**WHAT TO WORK ON:**
1 - Answer these questions about the wmii mailing-list post, one answer per line, with each answer marked (a), (b), or (c) like its question.
(a) What kind of type does Denis Grelich say Rune would be?
(b) What would make RED and the braces in the markup example invisible?
(c) Where does Grelich say font and style can be managed?
2 - Reproduce the part of the wmii mailing-list post between "How do you handle" and "of a characters-per-line-limitation.", inclusive.
3 - Summarize the wmii mailing-list post in two sentences.

**EXCERPT:**

_ _ _ _ _ _ _

Re: [wmii] moving liblitz on from Denis Grelich on 2006-05-24 (wmii mail list archive)

From: Denis Grelich <denisg_AT_ueberl33t.info>
Date: Wed, 24 May 2006 14:25:57 +0200

On Wed, 24 May 2006 08:48:58 +0200
"Anselm R. Garbe" <garbeam_AT_wmii.de> wrote:

> On Wed, May 24, 2006 at 01:59:22AM +0200, Denis Grelich wrote:

> > Markup of Font and Style
>
> No, markup is the wrong direction, one better uses a different
> representation for glyph rendering then marking up the data with
> junk.
Of course the internal data strips the markup from the source. I rather
think of something like:

"RED{Sendmail} could allow a IT{remote attacker} to execute
BOLD{arbitrary code} as RED{BOLD{IT{root}}}, caused by a signal BLUE
{race vulnerability}."
with RED and the {} and stuff being invisible through the use of
invisible and ignorable characters from the private/tagging plane. How
the markup is represented internally is another issue.

> Actually I'm not sure what you mean with gapped arrays,
> but for me something like the following comes to mind, to
> represent text ready for drawing in a terminal-capable
> text-widget:
>
> typedef struct {
> Rune rune;
> Font font;
> Color fg, bg;
> unsigned int w, h;
> Bool invert; /* for selection */
> /* updated by rendering */
> unsigned int x, y;
> } Glyph;

With Rune being a char*-like type, as a Glyph can consist of an
infinite amount of combining characters. With such a structure
for /each/ letter you would use up about a dozen times as much memory!
Just imagine a full-screen text editor with a small font, and then the
user inserts a character. You are going to move several megabytes on
each typed-in character oO

> A text widget is simply a 2-dimensional array of such glyphs:
>
> Glyph widget_data[ROWS][COLS];
>
> Now you have some text as input, e.g.:
>
> char *text =
> "Sendmail could allow a remote attacker to execute arbitrary code
> as root, caused by a signal race vulnerability.";
>
> All you need is a prepare function, which transforms each glyph
> of this text into above widget_data, e.g. using following steps:

How do you handle operations on this text now? Do those operations work
on »text« or on »widget_data?« If they work on »text,« (and if »text«
is no gapped array) then you a) very likely have to reallocate it or
move large parts of it and b) have to drive it through the filter again!
And if you want to operate on the Glyph-array, it makes it again
unneccessarily complex and awfully unperformant to manipulate the text.

Apart from this, I don't see any need for a two-dimensional array
holding the text. The array is unneccessary as the line-breaking
algorithm already can take care of a characters-per-line-limitation.
You also would have to calculate some sort of average width of a
character to at least get most of the time useful numbers for COLS
(which /will/ fail with some fonts badly!) Font and style can be
managed easily and efficient in a parallel structure (also a sort of
gapped array.)

_ _ _ _ _ _ _

**DATASET EXCERPT:**
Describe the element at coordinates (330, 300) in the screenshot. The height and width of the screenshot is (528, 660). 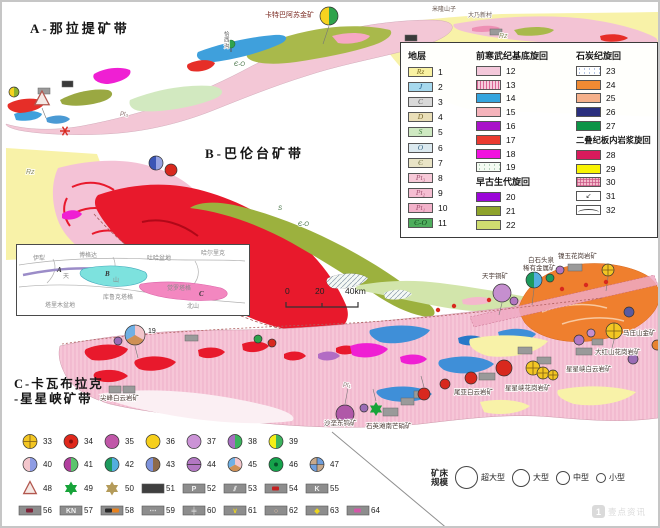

_ _ _ _ _ _ _

**OUTPUTS IN ORDER:**
1 -
(a) A char*-like type.
(b) Invisible and ignorable characters from the private/tagging plane.
(c) In a parallel structure, also a sort of gapped array.

2 -
How do you handle operations on this text now? Do those operations work
on »text« or on »widget_data?« If they work on »text,« (and if »text«
is no gapped array) then you a) very likely have to reallocate it or
move large parts of it and b) have to drive it through the filter again!
And if you want to operate on the Glyph-array, it makes it again
unneccessarily complex and awfully unperformant to manipulate the text.

Apart from this, I don't see any need for a two-dimensional array
holding the text. The array is unneccessary as the line-breaking
algorithm already can take care of a characters-per-line-limitation.

3 - Replying to Anselm R. Garbe, Denis Grelich argues that keeping a Glyph structure for each letter in a two-dimensional array would use about a dozen times as much memory and make manipulating the text unnecessarily complex and slow. He says the two-dimensional array is unnecessary because the line-breaking algorithm already handles the characters-per-line limit, and font and style can be managed in a parallel structure that is also a sort of gapped array.